Sequencing Scan Troubleshooting

Scans not running

Check timestamps on the historical runs grid to see when it was last run.

Is the seqauto_single_worker OK on the Server Status page?

On the server you can:

  • Check the logs

  • Check if processes are running:

# Check if worker is running
ps aux | grep seqauto_single_worker
# Check if celery beat is running
ps aux | grep beat

Suggested Fixes: Start and stop workers. If these fail, check systemd logs, or you can probably recreate the same error by running python3 manage.py shell

Scans Failing

The first step is to work out what’s happening. Look at the details page for the most recently failed SeqAutoRun by clicking the “View SeqAuto Run” link in the left most column of grid on that row.

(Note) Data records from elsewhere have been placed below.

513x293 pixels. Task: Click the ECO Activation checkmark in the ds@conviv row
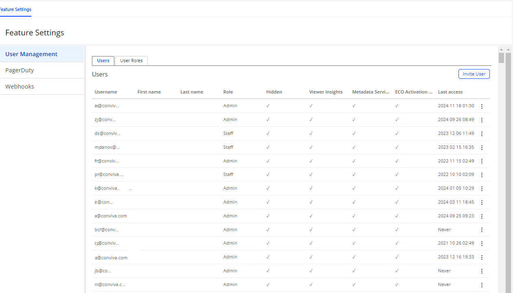[x=397, y=133]
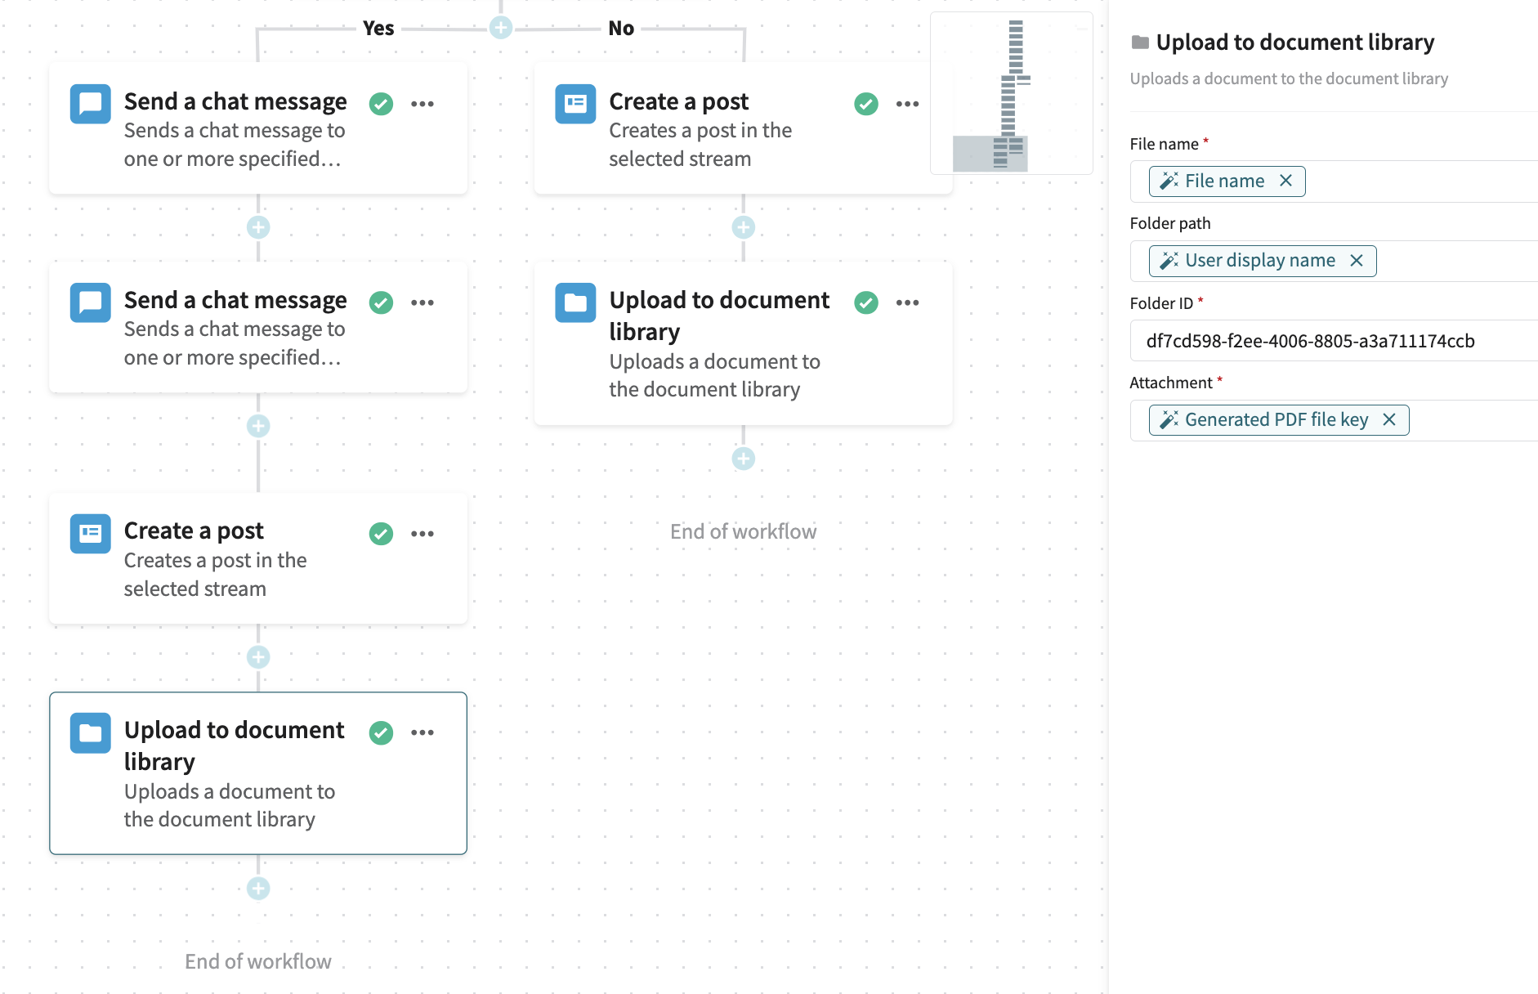The height and width of the screenshot is (994, 1538).
Task: Open options menu for first Send a chat message
Action: click(423, 104)
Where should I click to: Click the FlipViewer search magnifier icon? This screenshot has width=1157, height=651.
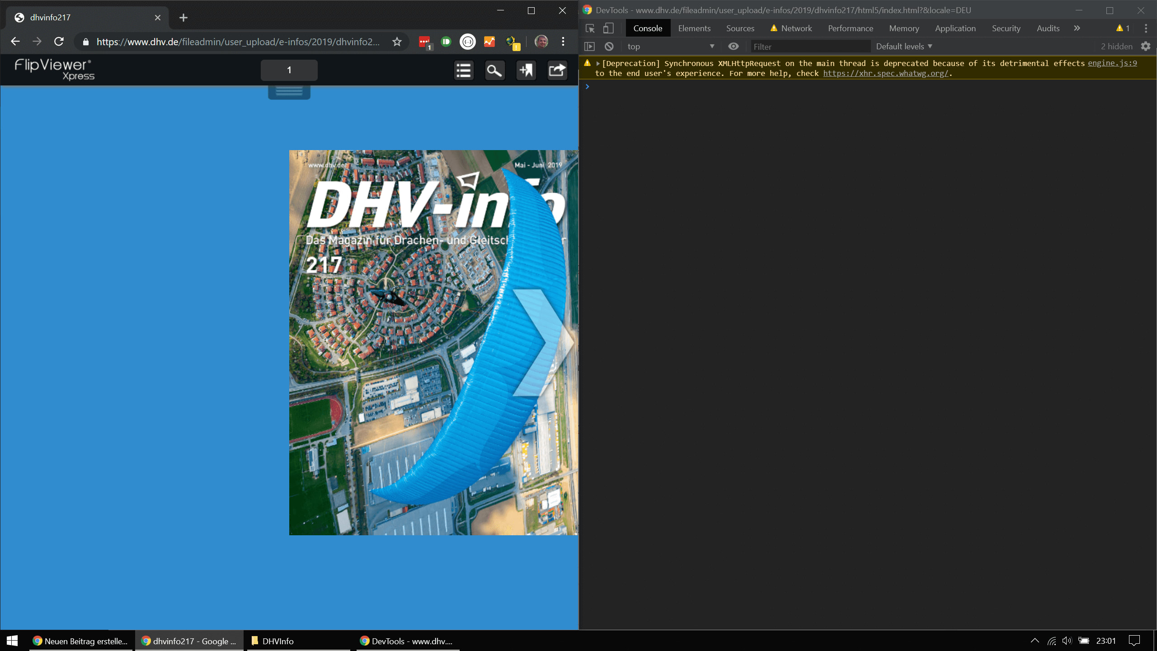tap(494, 71)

Hopefully there should be a stack trace and it mentions the SequencingRun or directory that caused it to fail.

General tips for failed runs

  • Remember you can always disable a particular run using .variantgrid_skip_flowcell - this will allow you to keep scans going while you fix the particular run

  • If a sequencing scan fails during “create models” stage, it’s possible the state of the record being processed is bad, for instance the GOIs or patients not properly linked to samples as described in SampleSheet, but as timestamps and hash match it won’t be loaded and fixed next time. It’s probably a good idea to delete the SequencingRun (through webapp) before restarting the next scan

  • If a scan fails, maybe give it another go and it’ll work this time

Weird one-off database integrity errors, file not found errors etc

We scan files, then load existing ones, then process them for ~10-30 mins.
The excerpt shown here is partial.